WORK TO COMPLETE: The result is the exact lines from the one containing "At what coordinates should I click to accomplish: Rename" through the final line of the entries; leave out the pictures.

MATERIALS PROVIDED:

^^^^^^^^^^^^^^^^

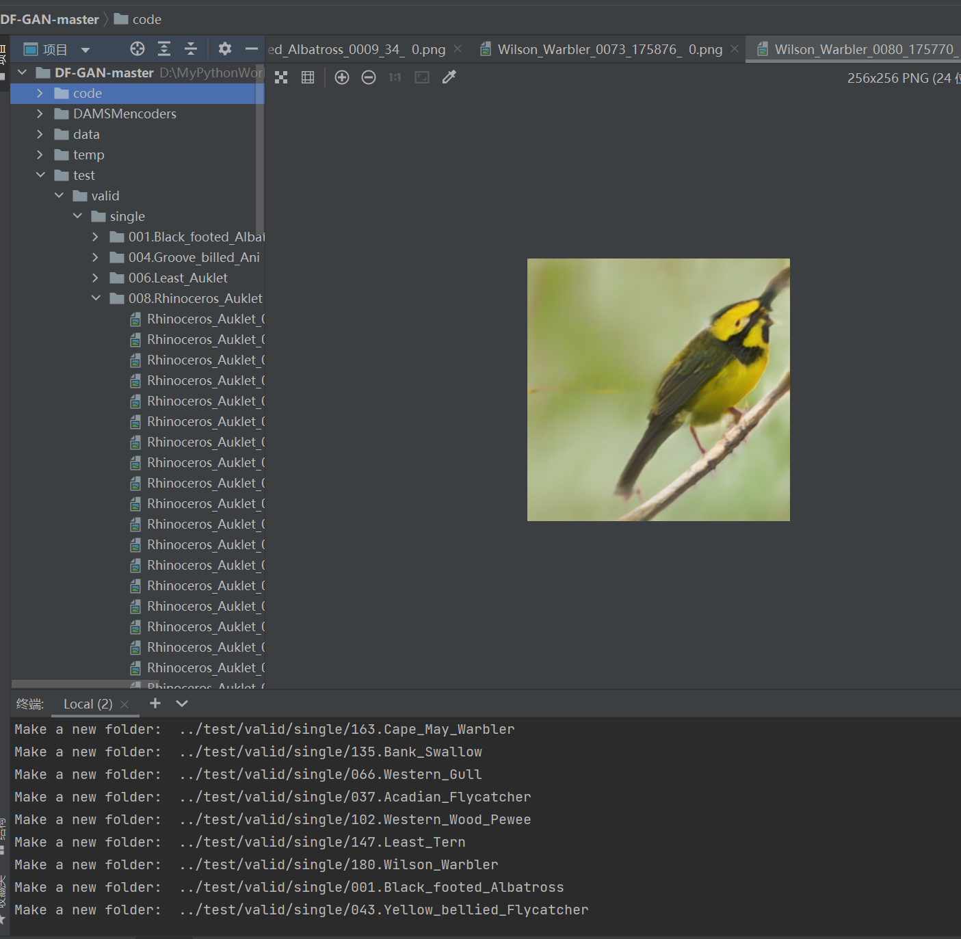Zoom out of the image

pyautogui.click(x=369, y=77)

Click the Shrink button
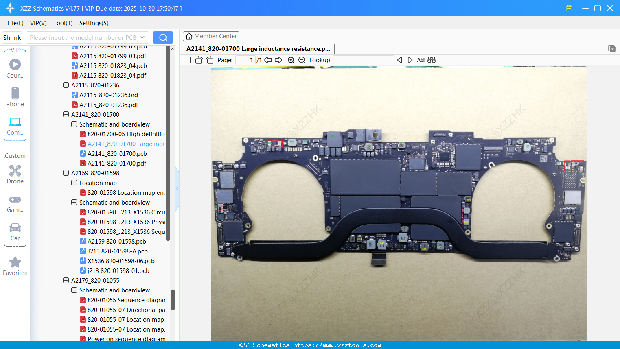[12, 37]
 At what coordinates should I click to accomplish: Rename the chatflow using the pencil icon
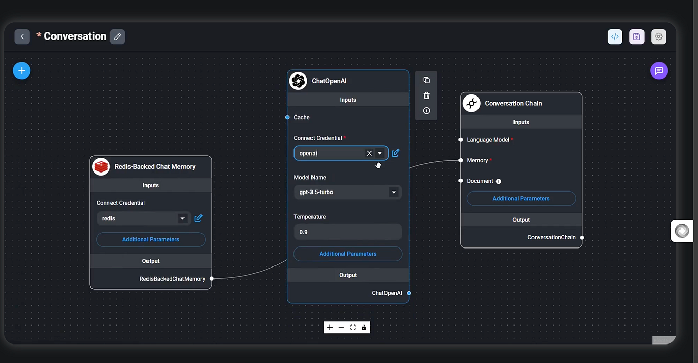pyautogui.click(x=117, y=36)
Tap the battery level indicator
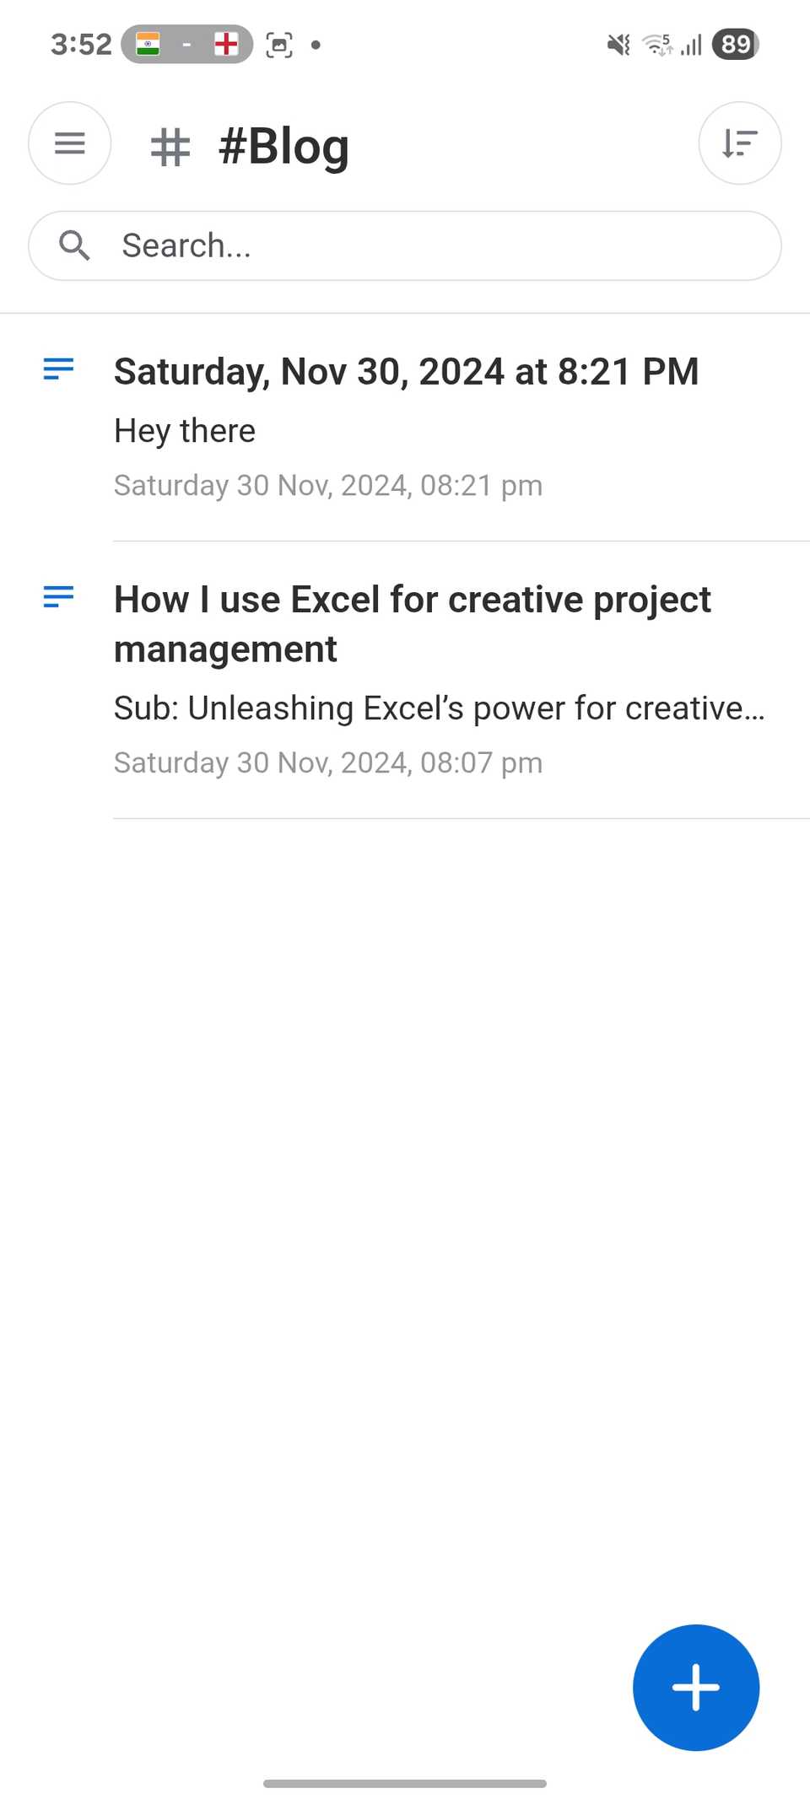 coord(735,44)
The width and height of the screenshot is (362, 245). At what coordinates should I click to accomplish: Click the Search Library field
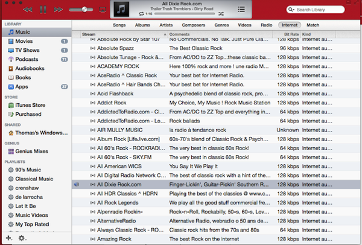point(323,10)
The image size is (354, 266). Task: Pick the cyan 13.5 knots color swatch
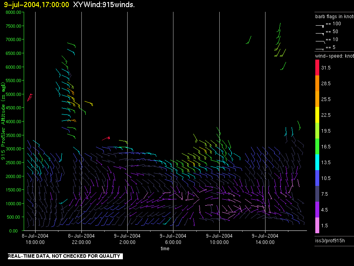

^^^^^^^^^^^^^^^^

EXERCISE RESULT:
 At what coordinates should I click to accomplish: Rename the chatflow using the pencil icon
pyautogui.click(x=117, y=36)
Tap the battery level indicator
 coord(735,44)
The width and height of the screenshot is (362, 245). At what coordinates should I click to accomplish: Click the Search Library field
point(323,10)
The image size is (354, 266). Task: Pick the cyan 13.5 knots color swatch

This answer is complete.